15:01:00Rio de Leitura

          Quando o ponteiro do relógio bateu uma dezena e algumas horas a mais, e o tempo escorria qual água de um rio em suas correntes de instantes, nosso sarau começou.




          O evento - ocorrido em um entardecer do dia 25 de julho de 2017 - trazia a memória como finos tecidos que constroem a nossa história coletiva, traduzidas em cartas de Manuel Bandeira e Auta de Souza, em fatos que rasgaram os nossos anais, movimentos no fazer-dizer da dança clássica, poemas bíblicos e de Roseana Murray, na composição de objetos que remetem ao passado, em nossas referências nordestinas com Patativa do Assaré e Jessier Quirino, enfim.  Era o tempo que amadurecia.

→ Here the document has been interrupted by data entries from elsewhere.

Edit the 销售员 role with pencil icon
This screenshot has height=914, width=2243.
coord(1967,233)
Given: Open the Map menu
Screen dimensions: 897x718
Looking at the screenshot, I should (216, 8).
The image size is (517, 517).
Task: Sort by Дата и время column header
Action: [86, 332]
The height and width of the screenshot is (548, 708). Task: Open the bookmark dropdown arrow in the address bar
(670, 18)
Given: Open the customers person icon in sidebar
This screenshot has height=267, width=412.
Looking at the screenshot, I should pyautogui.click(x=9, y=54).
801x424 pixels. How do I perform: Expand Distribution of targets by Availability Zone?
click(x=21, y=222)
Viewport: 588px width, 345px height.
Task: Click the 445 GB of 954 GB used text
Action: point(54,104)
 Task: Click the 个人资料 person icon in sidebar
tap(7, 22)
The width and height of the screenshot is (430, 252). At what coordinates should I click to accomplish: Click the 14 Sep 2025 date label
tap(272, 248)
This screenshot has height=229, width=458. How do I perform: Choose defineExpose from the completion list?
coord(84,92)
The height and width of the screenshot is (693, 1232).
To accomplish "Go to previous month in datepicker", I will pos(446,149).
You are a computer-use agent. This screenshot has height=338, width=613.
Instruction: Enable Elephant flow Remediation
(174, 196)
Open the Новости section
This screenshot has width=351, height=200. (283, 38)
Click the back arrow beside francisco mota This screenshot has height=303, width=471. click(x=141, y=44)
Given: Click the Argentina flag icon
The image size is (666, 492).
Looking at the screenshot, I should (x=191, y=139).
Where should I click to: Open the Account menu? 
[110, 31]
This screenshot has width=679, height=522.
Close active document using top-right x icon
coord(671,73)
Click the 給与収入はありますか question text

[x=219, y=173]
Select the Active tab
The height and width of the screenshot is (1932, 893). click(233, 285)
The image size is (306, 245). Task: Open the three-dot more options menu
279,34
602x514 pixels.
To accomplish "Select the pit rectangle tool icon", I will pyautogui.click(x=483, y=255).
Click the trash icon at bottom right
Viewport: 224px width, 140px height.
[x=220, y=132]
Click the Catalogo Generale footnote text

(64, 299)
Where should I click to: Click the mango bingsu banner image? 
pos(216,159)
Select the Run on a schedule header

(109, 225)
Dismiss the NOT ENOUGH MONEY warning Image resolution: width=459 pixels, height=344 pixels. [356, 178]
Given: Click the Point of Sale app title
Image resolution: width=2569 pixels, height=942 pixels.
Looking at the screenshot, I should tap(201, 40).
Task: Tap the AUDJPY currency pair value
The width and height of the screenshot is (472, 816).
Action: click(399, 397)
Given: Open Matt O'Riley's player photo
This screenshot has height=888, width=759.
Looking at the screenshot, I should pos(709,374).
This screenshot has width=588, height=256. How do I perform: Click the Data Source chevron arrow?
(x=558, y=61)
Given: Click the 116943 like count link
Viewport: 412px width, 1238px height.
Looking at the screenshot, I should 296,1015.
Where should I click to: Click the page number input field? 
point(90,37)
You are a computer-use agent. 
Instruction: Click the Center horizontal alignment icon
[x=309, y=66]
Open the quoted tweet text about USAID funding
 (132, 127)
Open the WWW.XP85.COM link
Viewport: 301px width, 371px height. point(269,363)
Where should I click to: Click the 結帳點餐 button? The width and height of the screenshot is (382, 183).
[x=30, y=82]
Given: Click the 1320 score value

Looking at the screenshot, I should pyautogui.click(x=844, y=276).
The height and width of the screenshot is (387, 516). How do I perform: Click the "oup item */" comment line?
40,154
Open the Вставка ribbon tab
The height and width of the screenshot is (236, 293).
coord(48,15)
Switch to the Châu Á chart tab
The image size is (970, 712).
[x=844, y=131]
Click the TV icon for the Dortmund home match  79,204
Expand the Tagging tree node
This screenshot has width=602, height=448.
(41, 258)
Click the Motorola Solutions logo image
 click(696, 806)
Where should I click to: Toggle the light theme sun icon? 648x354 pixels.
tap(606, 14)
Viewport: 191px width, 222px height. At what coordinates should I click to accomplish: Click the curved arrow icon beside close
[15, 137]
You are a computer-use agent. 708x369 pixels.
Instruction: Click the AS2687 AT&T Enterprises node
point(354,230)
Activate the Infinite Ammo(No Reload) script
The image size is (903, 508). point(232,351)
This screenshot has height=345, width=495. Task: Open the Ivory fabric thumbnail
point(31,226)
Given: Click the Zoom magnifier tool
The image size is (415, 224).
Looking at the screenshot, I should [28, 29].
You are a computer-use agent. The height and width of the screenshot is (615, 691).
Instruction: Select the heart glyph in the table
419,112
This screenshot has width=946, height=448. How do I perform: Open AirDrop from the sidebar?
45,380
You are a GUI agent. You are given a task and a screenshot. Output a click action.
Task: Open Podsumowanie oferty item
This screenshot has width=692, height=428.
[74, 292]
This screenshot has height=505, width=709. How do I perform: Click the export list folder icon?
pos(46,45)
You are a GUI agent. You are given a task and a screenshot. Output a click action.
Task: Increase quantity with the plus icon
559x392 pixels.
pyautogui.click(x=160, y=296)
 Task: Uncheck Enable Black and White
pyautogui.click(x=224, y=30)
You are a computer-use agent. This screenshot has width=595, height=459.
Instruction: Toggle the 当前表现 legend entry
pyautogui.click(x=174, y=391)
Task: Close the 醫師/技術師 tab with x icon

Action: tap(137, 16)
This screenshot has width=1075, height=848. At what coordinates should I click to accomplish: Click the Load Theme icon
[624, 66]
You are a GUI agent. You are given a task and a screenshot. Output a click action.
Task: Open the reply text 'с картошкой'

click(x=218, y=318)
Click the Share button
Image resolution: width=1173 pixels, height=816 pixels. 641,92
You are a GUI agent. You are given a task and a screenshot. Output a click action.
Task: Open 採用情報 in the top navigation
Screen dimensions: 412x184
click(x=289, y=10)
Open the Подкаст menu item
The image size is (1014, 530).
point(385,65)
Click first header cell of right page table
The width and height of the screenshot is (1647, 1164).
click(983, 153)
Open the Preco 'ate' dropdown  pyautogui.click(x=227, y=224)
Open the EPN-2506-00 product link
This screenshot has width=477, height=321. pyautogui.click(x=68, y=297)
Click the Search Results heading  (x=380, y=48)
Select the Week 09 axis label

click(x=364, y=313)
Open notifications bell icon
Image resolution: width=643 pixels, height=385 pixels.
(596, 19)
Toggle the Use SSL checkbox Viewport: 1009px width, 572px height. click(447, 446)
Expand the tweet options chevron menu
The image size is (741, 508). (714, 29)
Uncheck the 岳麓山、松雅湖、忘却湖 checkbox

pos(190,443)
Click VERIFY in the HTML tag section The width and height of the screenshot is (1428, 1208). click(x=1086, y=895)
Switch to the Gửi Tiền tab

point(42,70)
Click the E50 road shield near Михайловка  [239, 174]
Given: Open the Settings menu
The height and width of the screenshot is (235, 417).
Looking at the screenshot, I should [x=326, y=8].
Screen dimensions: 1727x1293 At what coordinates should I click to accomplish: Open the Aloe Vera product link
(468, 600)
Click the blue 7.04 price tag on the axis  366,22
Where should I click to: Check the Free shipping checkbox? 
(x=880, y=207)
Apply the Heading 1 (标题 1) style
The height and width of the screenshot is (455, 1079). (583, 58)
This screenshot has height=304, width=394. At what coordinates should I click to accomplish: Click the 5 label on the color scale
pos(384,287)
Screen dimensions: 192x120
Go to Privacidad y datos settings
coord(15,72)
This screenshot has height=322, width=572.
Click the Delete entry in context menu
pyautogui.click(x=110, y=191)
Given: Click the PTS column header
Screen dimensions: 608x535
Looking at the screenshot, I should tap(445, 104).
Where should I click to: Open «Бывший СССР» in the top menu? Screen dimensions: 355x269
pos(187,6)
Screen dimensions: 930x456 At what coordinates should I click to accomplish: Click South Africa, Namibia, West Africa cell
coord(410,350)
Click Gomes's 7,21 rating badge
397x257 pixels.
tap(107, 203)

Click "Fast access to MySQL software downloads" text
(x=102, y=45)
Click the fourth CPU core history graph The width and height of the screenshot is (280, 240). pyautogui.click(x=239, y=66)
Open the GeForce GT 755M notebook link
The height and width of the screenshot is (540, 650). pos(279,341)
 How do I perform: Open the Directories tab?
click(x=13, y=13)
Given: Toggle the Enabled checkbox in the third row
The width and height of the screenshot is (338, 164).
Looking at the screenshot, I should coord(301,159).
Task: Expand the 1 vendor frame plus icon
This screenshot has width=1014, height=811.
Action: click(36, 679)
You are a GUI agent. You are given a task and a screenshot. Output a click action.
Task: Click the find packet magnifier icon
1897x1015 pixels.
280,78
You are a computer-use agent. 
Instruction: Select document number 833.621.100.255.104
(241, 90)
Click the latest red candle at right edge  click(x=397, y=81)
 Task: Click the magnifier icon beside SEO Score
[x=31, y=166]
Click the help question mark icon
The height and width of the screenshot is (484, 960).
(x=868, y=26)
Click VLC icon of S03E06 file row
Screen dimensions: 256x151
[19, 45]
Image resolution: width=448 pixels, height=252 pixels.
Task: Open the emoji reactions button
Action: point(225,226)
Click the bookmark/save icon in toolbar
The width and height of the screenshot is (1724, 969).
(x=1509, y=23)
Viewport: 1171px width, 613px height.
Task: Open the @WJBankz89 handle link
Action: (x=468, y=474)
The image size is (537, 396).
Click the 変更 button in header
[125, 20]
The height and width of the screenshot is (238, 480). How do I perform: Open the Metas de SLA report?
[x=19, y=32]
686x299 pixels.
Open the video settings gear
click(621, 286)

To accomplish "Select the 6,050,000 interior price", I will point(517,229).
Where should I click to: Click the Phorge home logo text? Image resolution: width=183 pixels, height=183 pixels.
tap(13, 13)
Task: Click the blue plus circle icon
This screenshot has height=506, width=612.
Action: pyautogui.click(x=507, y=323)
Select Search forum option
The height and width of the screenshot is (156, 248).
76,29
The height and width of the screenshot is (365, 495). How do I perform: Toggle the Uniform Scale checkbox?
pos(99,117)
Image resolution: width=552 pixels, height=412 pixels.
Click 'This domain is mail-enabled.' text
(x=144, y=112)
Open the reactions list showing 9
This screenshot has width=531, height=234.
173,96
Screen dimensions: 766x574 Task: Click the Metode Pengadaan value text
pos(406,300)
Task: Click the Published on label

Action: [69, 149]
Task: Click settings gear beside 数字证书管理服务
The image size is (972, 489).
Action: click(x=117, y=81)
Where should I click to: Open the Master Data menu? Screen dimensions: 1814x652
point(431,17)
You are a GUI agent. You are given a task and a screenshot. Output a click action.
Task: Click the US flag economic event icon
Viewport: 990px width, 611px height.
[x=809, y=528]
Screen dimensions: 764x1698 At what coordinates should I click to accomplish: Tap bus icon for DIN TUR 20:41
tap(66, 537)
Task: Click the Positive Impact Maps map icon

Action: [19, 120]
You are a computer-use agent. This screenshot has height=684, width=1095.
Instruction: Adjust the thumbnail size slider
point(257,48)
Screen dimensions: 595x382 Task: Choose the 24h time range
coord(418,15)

           Celebrávamos o Dia dos Avós.  Presentes estava muitos daqueles que colecionaram eras e mediadores de leitura vestidas em pérolas, homens em abotoaduras: todos imersos na literatura. No Dia Nacional do Escritor, crianças matriculadas em um centro infantil, adolescentes que lidam em uma escola de Fundamental ll, professores mediadores e avós amalgamados pelos escritos daqueles que nos fazem fluir.



          Quem eram mesmos estes em cujas estações se sublinham diferentes viveres? Dez avós homenageados representando os demais.  Esses retratados por escritores como Manuel Cavalcante, presente na celebração, em colo de onde se contempla as delícias necessárias da poesia.

         Eram quase 16 horas e uma das mais antigas invenções humanas – o relógio – pediu passagem.